109th district Assemblywoman Pat Fahy, a Democrat, says the Great Depression included the country’s longest period of unemployment; above 14 percent from 1931 to 1940. She notes that today, unemployment is in the 15 percent range as a result of the economic upheaval caused by the COVID-19 pandemic, with small businesses bearing the brunt of the fallout. She says small businesses have also suffered as a result of violent protests stemming from the death of George Floyd.
"The University of Chicago just two weeks ago estimated that 42 percent of the jobs lost under the pandemic will not be coming back. To me that's one of the most jaw-dropping statistics I have seen."
With 17 million Americans now jobless, 2 million of them in New York, according to Fahy, she and fellow Democrat Senator Rachel May of the 53rd district, are borrowing a page from FDR's old playbook. They aim to create a Works Progress Administration, a short-term public jobs and works program to put unemployed New Yorkers back to work, specifially targeting... "Low income, low wage workers, youth again, the milennials and younger, as well as people of color.
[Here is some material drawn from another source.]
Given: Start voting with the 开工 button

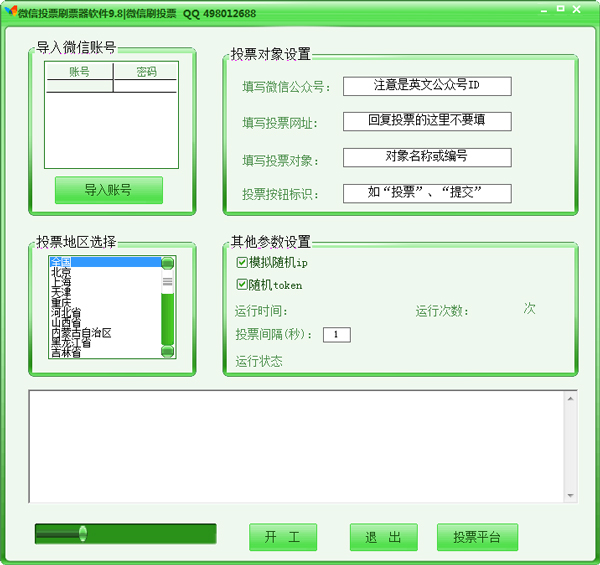Looking at the screenshot, I should (283, 537).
One statistic on this: 39 percent, that is the share, 39 percent of working people who earn less than $40,000 a year have lost their jobs or were furloghed in March/April. That compares to 13 percent of households earning over $100,000."
According to Fahy’s office, roughly $92 billion in today’s dollars was invested in infrastructure and cultural projects in the 1930s. At its peak, the WPA employed nearly 3 million people, and the impact is still felt today in parks, infrastructure, and art.
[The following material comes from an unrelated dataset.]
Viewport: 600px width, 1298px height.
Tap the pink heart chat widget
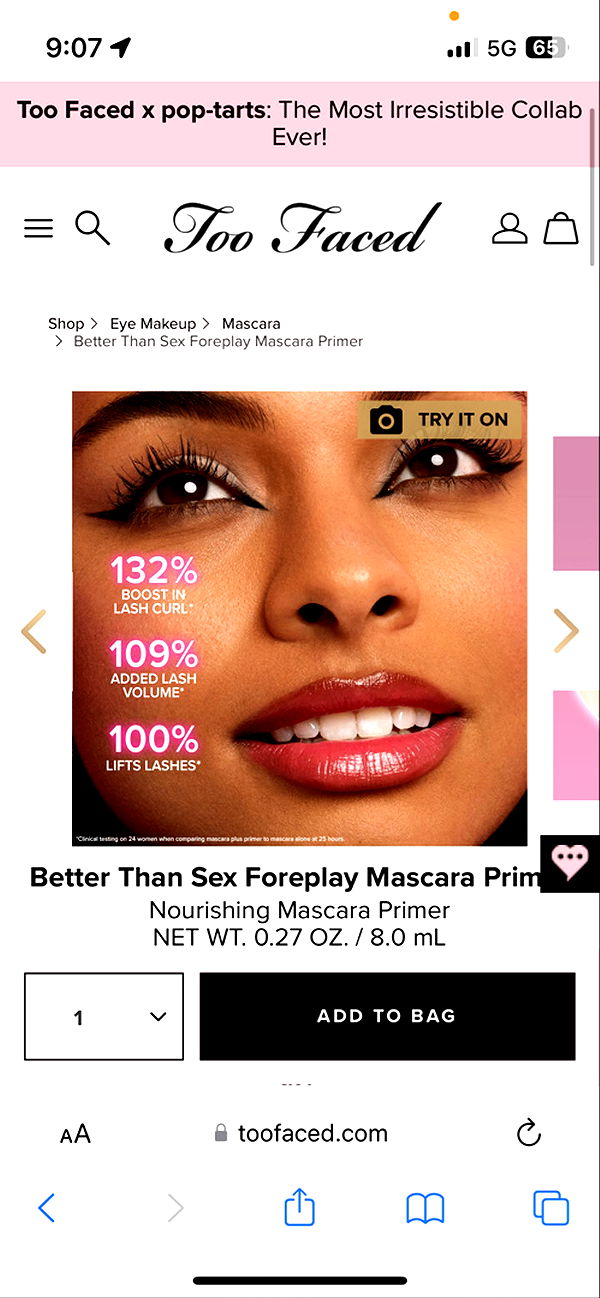click(570, 863)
Fahy envisions the NY WPA "as part of a multi-pronged solution to multi-pronged problems" including: the COVID economic upheaval, social unrest, and unemployment.
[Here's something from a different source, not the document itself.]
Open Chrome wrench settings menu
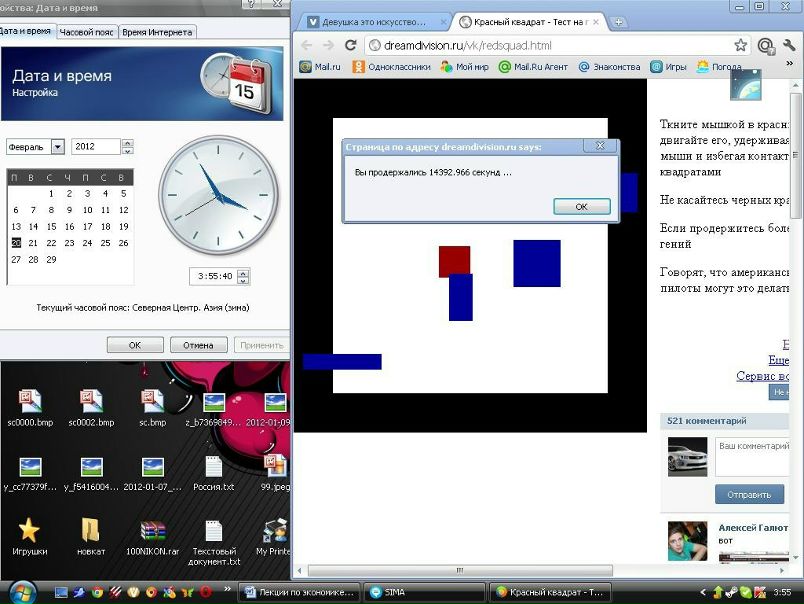This screenshot has height=604, width=804. point(790,45)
The bill's co-sponsor Senator May represents central New York.
"We have beautiful parks and buildings and infrastructure projects to thank the WPA for, and now, in the 21st century, if we have a new WPA it will employ people in the same way in meaningful jobs of lasting value. As in the 1930's we have to marshall government resources to boost employment, and this bill can position us to do it strategically so that we can improve our long-term resilience and our quality of life."
May and Fahy envision programs modeled after WPA initiatives that paired creative Americans with the country’s rich culture at a time of intense need.
Maureen Sager is Director of the Upstate Alliance for the Economy.
"The thing that these original WPA projects did the same thing. That investemnt in artists led to the Abstract Impressionist movement, which put New York at the cultural forefront of the world. It remains there."
The bill also calls for mobilizing a new federal green workforce to enable projects like constructing sea walls, building renewable energy infrastructure, and restoring habitats to benefit both the economy and the planet. Fahy says the legislative session wraps up Wednesday and then lawmakers will wait on the federal government to act. She adds "some speculate state legislators will be back in Albany in July either way."